Problem set –
1. Print the part of the Cursed review starting at "Can a movie" and ending at "first time around.".
2. On what date was the Cursed review originally published for FANGORIA?

(Beginning of Document section)

Review: CURSED

An archive review from The Gingold Files.

By Michael Gingold · February 25, 2019, 12:55 AM EST
Cursed

Editor's Note: This was originally published for FANGORIA on February 24, 2005, and we're proud to share it as part of The Gingold Files.


Can a movie be dated the moment it’s released? That’s a question begged by Cursed, and not just because it employs a doom-predicting fortune teller character and asks the audience to take her at face value. The film utilizes the same smart-alecky, ironic tone as director Wes Craven and writer Kevin Williamson’s Scream franchise, an approach that now feels past its prime; indeed, it falls so flat here that it almost makes one wonder how it worked so well the first time around.

(End of Document section)
(Beginning of Recorded data)

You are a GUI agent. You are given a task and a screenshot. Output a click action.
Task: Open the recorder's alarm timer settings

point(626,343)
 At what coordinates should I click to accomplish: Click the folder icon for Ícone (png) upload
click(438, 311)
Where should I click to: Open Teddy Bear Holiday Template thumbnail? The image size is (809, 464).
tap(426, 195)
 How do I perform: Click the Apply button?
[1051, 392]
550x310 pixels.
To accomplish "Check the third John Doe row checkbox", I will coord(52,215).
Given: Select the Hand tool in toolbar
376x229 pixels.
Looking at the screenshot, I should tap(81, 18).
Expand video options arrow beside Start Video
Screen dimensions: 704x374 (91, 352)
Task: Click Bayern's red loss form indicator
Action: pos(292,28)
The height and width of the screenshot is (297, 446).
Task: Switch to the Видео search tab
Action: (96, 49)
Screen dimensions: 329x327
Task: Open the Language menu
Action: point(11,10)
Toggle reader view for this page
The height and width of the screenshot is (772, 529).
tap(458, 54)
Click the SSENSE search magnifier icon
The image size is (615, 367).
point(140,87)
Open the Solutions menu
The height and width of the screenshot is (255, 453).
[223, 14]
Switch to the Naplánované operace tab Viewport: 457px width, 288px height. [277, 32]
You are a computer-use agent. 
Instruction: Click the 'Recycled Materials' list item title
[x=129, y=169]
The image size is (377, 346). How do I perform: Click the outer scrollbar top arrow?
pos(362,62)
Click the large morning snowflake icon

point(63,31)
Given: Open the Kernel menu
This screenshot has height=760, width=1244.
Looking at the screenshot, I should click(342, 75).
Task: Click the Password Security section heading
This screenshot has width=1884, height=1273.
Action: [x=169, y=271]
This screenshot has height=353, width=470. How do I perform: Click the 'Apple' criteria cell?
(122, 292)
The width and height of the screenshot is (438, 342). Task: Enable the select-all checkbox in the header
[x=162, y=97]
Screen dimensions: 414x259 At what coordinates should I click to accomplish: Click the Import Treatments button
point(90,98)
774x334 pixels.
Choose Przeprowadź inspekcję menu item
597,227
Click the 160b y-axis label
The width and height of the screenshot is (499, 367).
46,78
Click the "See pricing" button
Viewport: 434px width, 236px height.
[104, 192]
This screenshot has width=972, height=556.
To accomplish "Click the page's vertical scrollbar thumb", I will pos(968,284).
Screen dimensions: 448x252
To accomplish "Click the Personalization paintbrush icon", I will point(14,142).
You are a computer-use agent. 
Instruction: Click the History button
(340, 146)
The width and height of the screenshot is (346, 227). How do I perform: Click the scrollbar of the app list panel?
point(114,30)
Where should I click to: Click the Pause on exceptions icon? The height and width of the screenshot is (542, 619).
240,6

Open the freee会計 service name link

(End of Recorded data)

Exercise answers –
1.
Can a movie be dated the moment it’s released? That’s a question begged by Cursed, and not just because it employs a doom-predicting fortune teller character and asks the audience to take her at face value. The film utilizes the same smart-alecky, ironic tone as director Wes Craven and writer Kevin Williamson’s Scream franchise, an approach that now feels past its prime; indeed, it falls so flat here that it almost makes one wonder how it worked so well the first time around.

2. February 24, 2005